Mortgage blog: Slow start for new phase of Help to Buy scheme

Posted 17 October 2013

Announced with a fanfare by the government and launched three months ahead of schedule, the second part of the Help to Buy scheme is designed to help you to get on their property ladder or move home with just a 5% deposit. However, with the scheme now fully operational, there has been a lukewarm initial response from lenders despite strong demand from borrowers.

We look at why the majority of lenders are still not signed up for the scheme and what you can expect in terms of deals if you're interested in taking advantage of the initiative.

Slow start for flagship scheme

The government's initiative is designed to allow those who can afford only small deposits to buy a home. However, the BBC reports that just a handful of lenders have so far signed up to the flagship scheme.

RBS, NatWest and Halifax have already started taking applications under the scheme with HSBC, Virgin Money, Lloyds, TSB and Aldermore set to join later. Even then, this only accounts for around 40% of the UK mortgage market. The BBC reports that three large UK lenders - Barclays, Santander and Nationwide - remain undecided on whether to join.

Keith Osborne, editor of, says: "The government only published full details of the scheme very recently and so many lenders haven't had the opportunity to judge whether the scheme is economically viable for them. In return for a government guarantee of 15% of the loan, lenders will have to pay up to 0.9% of the original mortgage.
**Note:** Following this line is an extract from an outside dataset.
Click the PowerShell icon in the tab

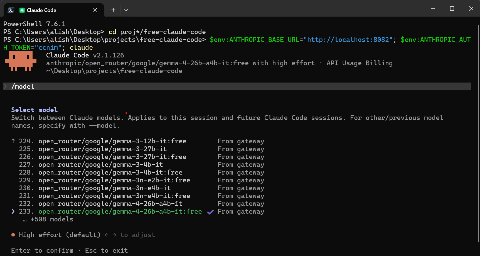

So banks and building societies have to take this fee into account before determining whether they're happy to offer deals under Help to Buy."

Prime Minister David Cameron said he was happy with the interest being shown so far: "I am very content that we are going to get a good range of products in the market and that is going to help people who want to get on to the housing ladder, who want to own their own home, who can afford mortgage payments but can't currently get mortgages. Those are the people we want to help."

Lenders unveil the first set of Help to Buy rates

In terms of the rates that are available, RBS and NatWest are offering a two-year fixed-rate mortgage starting at 4.99% if you have a 5% deposit, with no fee. Halifax is offering a rate of 5.19% with a £995 fee.

According to financial analysts Moneyfacts the rates are much higher than the deals available to borrowers with a larger deposit. Moneyfacts say that if you have a 10% deposit you can benefit from a deal at 3.54%, with a fee of £1,675.